**** DOCUMENT TEXT

Failure to Comply: particularly regarding non-payment of minimum wages or delayed remittance of contributions (PF/ESI), can lead to serious penalties, including fines up to ₹50,000 for first offences or imprisonment for repeat violations or serious negligence causing death.

The four labour codes represent a paradigm shift aimed at fostering a fair, safe, and productive work environment by simplifying the fragmented laws and expanding the social safety net.

Q&A: New Labour Codes


1. What are the New Labour Codes?

The Government of India has consolidated 29 existing labour laws into four major Labour Codes:

  1. Code on Wages, 2019
  2. Industrial Relations Code, 2020
  3. Occupational Safety, Health and Working Conditions (OSH) Code, 2020
  4. Social Security Code, 2020

2. When will the new labour codes come into effect?

The codes are scheduled to be implemented from 21 November 2025 across India.


3. Why were labour laws consolidated?

To:

  • Simplify compliance
  • Improve ease of doing business
  • Provide uniform definitions
  • Protect workers with updated standards
  • Enable digital and transparent systems

4. Who will be covered under the new labour codes?

The Codes apply to:

  • All establishments
  • All employees (skilled, unskilled, managerial, operational)
  • Contract labour
  • Gig and platform workers (under Social Security Code)
  • Inter-state migrant workers

5. What is the biggest reform introduced under the Code on Wages?

A universal definition of wages that applies across all labour laws—affecting PF, gratuity, leave encashment, and salary structuring.


6. What is the new definition of “Wages”?

“Wages” include basic pay + DA + retaining allowance, capped at a minimum of 50% of total CTC.
Allowances cannot exceed 50%.
If allowances exceed 50%, the excess will be added back into “wages”.


7. How will this affect take-home salary?

Likely impact:

  • Higher PF contributions → lower take-home
  • Higher long-term retirement benefits (PF, gratuity)

8. Will gratuity rules change?

Yes. Gratuity will now apply to:

  • Fixed-term employees
  • Contract workers
  • Daily wage workers
  • Those who complete one year of service (not necessarily five years) under certain categories

9. How do the codes impact working hours?

The OSH Code allows:

  • Flexible working hours
  • 48 hours a week ceiling stays
  • Companies may adopt 4-day workweek (12 hours/day cap)

10. What are the new rules for overtime?

Overtime must be paid at twice the normal wage rate and recorded digitally.
Companies must provide clear records and consent for overtime.


11. Are there new provisions for women employees?

********
**** MATERIAL

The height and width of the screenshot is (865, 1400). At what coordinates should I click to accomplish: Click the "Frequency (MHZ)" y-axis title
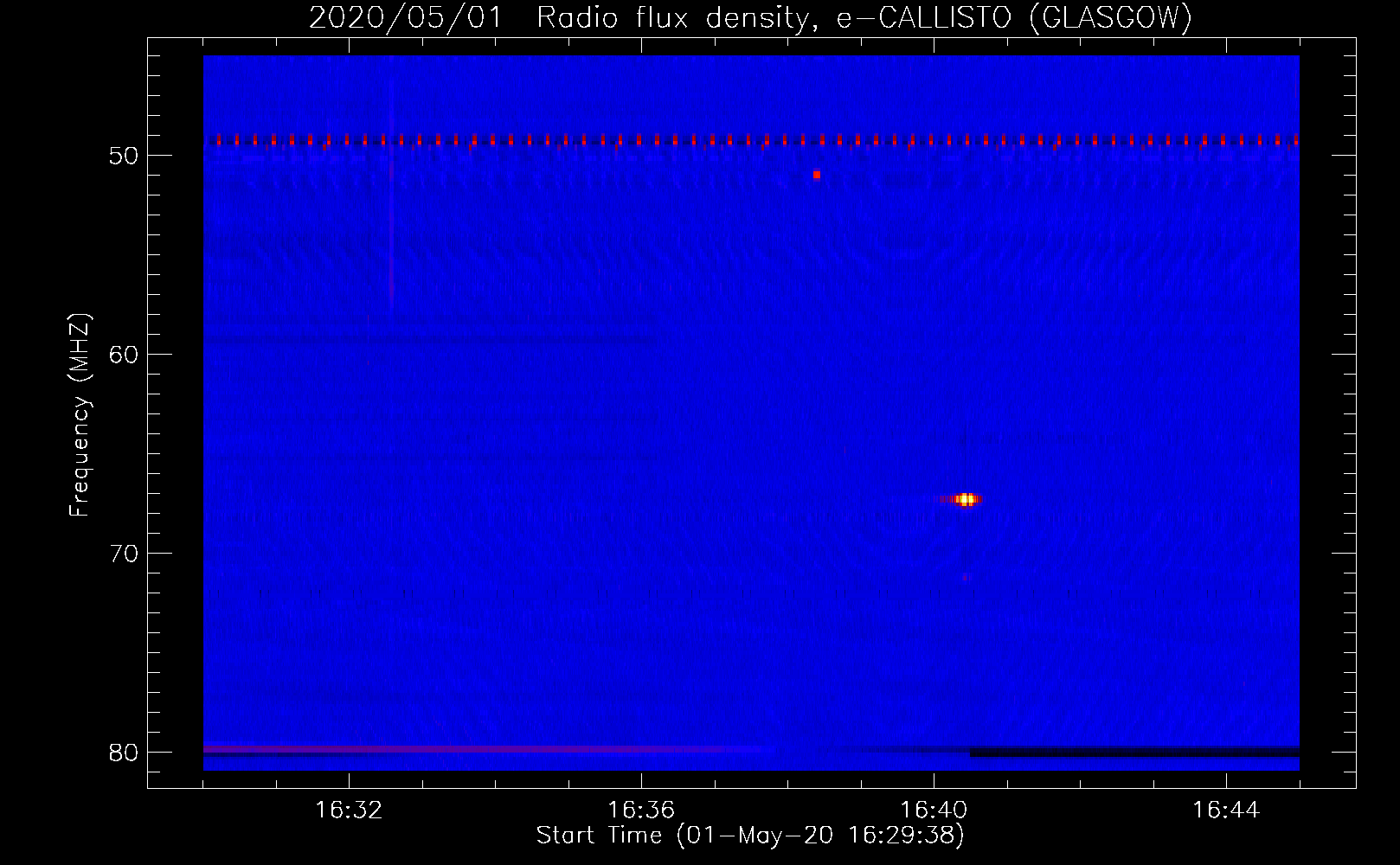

********

» **WORK INSTRUCTIONS**:
• A. In the text about India's new labour codes, from what date are the codes scheduled to take effect across India?
• B. Write the next part of the text about India's new labour codes, starting right after its final sentence.
The lines have nothing to do with the text about India's new labour codes.

» **ANSWERS TO THE PROBLEMS**:
• A. 21 November 2025

• B.
Yes. The Codes allow:

  • Women to work night shifts with consent
  • Mandatory safety and transportation arrangements
  • Equal opportunity in all job roles

12. What is new for contract labour?

  • Increased digital registration and licensing
  • Mandatory employee welfare and safety provisions
  • Clarity on contractor vs. principal employer responsibilities

13. How will gig and platform workers benefit?

The Social Security Code introduces:

  • Health insurance
  • Accident benefits
  • Maternity benefits
  • Govt + aggregator (platform) contributions to a Social Security Fund

14. What happens to PF and ESI coverage?

PF, ESI, EDLI and other social security schemes will be digitised and universalised.
Single registration and unified electronic compliance will apply.


15. How do the Codes affect retrenchment and layoffs?

Under the Industrial Relations Code:

  • Factories with up to 300 employees can hire/lay off without prior govt approval (increased threshold from 100).
  • Clearer rules on notice pay, compensation, and worker re-skilling fund.

16. What is the “Reskilling Fund”?

Employers must deposit 15 days’ wages for every retrenched worker, which will be transferred directly to the worker’s bank account.


17. What are the compliance requirements for employers?

Employers must ensure:

  • Digital maintenance of registers
  • Mandatory appointment letters to all workers
  • Workplace safety standards (OSH Code)
  • Timely payment of wages
  • Grievance redressal committees

18. What is the impact on startups and SMEs?

Positive impact:

  • Simplified hiring
  • Reduced compliance cost
  • Ease of termination for smaller units
  • Greater workforce flexibility
    Some cost increase due to PF/gratuity calculation changes.

19. How will salary restructuring change post-implementation?

Companies will need to revise CTC structures to:

  • Ensure minimum 50% component as wages
  • Rework allowances
  • Adjust PF, gratuity, bonus, and leave encashment calculations

20. What should companies do before 21 November 2025?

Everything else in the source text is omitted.